I will
simply go straight to the point, as I would not want to give very explicit
details about myself. This is for some obvious reasons. My wife is very sharp,
I mean, she is such an intelligent woman and can easily trace this true
confession to me. For the fact that I love her so much, I cannot let a thing
fall in-between us. That is why I have kept this as top-secret till today; but
I will have to let this out of the bag.
I’m not oblivious of the fact that most issues of
this nature are blamed on the men whom most of us see as womanizers; but mine
is a different thing entirely. I’m not a womanizer. I have tried everything
possible to make sure that this girl-my house girl leaves my house, but my wife
will always insist she stays.
I’m a pastor, but I also work as a civil servant. I
would have loved to write further about where I live, but for the same reason
why I can’t mention my name, I can’t tell you where I’m writing from.
This young
lady was brought to my house by my wife sometimes in 2010, and had just
completed her secondary education last year. She is supposed to pick up a form
for her higher education because she is related to my wife; distant relation,
sort of.
Frankly, she has been very good, and has been
taking care of my only daughter since my wife put to bed late last year. Her
presence is a big relief to me and wife because we are both very busy people.
My wife works with a bank, and sometimes come home around 8-9pm.
Lately, this young girl has summoned courage to
seduce me; to be sincere, she is tempting me.
I often return to the house ahead of my wife.
Sometimes, because of hold-up and other issues, I will get in around 5-6pm. She
started by running to embrace me with her transparent-short gown to welcome me
each time I knock, on arrival. I was shocked the very day she did that. I felt
so embarrassed. “Even if I had traveled to space…hun! This one is just too
much… hun!” I soliloquized in my bedroom after she had dropped my office bag
and ran out to get my food. This continued for 3 weeks. Sometimes, her boobs
will just slip out of her ‘top’ and she will simply apologize. My wife has
never met her on that gown as she wears another cloth when it’s almost time for
my wife to return. I have developed double minds about her. I have had
different evil thoughts since this whole thing started. The one that happened
last was the way she sat facing me, with her legs wide opened. I left the food
that I was eating and walked to the bathroom to do nothing in particular. I had
thought she would adjust as soon as I returned, but she didn’t budge. I think I
fell into her trap finally that day. I almost had it with her when I grabbed
her, and she jumped at me. We started that regrettable romance before God
intervened with the sharp cry of my baby. That was what saved the day.
The next day, I had told my wife that we should
send her away, but she vehemently refused to accept my suggestion. She had
asked me to give some reasons why we should send her away, and I had told her
that she was getting so stubborn and lazy; hence, she is as good as no
House-help.
My wife who claimed she had never experienced that
had accused me of formulating things against the lady. She told me that I wanted
her out of the house because I had seen that she will soon secure admission
into the higher institution, and I will soon begin to pay for her school fees.
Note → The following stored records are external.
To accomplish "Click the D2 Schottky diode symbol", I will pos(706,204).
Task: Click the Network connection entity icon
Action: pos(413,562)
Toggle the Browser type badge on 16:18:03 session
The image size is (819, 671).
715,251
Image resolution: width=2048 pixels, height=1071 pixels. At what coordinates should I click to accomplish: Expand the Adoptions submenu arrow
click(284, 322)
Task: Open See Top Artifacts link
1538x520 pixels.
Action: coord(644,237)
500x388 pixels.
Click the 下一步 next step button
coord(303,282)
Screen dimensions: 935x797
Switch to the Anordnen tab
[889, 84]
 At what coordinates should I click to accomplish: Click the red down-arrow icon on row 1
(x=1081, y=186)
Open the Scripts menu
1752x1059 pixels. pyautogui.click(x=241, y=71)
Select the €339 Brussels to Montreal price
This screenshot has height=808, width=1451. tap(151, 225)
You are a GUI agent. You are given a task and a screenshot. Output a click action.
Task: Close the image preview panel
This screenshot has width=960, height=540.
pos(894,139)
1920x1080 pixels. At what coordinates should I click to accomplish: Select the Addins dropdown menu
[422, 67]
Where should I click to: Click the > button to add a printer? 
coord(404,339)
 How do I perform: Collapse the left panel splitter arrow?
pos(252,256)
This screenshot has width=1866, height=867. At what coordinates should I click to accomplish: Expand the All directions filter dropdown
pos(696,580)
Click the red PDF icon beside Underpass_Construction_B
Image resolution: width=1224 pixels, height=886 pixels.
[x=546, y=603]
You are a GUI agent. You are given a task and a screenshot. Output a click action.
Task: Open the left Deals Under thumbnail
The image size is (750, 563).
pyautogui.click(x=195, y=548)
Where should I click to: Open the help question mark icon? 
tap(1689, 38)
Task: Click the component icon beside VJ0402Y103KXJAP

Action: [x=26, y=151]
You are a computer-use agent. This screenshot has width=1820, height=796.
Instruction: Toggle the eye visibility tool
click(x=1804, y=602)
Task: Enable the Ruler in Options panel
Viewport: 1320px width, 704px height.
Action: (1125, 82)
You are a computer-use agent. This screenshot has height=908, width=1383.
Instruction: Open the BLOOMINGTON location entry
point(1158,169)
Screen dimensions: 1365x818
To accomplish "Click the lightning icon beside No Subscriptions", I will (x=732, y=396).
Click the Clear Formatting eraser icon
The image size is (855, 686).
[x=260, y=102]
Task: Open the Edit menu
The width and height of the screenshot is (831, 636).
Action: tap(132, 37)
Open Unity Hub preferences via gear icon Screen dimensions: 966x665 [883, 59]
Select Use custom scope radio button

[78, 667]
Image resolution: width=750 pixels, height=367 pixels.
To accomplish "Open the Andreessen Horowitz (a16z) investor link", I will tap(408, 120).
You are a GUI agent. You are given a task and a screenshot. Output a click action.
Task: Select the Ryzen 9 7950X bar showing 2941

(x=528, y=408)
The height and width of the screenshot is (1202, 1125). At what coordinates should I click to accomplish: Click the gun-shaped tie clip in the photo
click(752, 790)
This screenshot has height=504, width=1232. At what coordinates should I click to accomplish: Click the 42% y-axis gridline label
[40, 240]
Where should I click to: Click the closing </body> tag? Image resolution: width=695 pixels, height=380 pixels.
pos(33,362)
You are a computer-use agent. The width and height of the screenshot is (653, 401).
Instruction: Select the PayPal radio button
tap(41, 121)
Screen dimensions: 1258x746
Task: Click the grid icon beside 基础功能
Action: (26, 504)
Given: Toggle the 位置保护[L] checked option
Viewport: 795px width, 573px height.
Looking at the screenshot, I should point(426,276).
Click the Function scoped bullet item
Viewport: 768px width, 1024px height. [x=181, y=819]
I couldn’t tell her the truth, because something tells me it will be
disastrous. I just felt I could handle the matter in the most professional way.
But right now, things have gone out of hands since the past 2 weeks. I have
done virtually everything that can be considered dirty with her except that I
have not done it with her yet. What’s keeping me from doing it is my conscience
and for the fact that I can’t do that in my matrimonial home.
That sin will be so grievous, I know. She had asked
me repeatedly last week if she can meet me in any of the hotels around town
this weekend since my wife will be around then. She has just Saturday and
Sunday to take care of her hair and visit friends, and she wants to use that
opportunity to have me all to herself. Now, I’m contemplating on this issue.
All I need is your advice; Saturday is just 5 days from today, and I can’t make
up my mind on what to do. I love my wife, but I think I’m becoming so foolish
in the name of being faithful. Please, tell me; should I do it or not? It has
gotten to the level where I cannot tell my wife the truth because she won’t
even believe, since I had told her a different story before. She will see it as
blackmail. Your reaction will either encourage me or discourage me, even though
my mind beats faster, and something tells me to do it. Should I?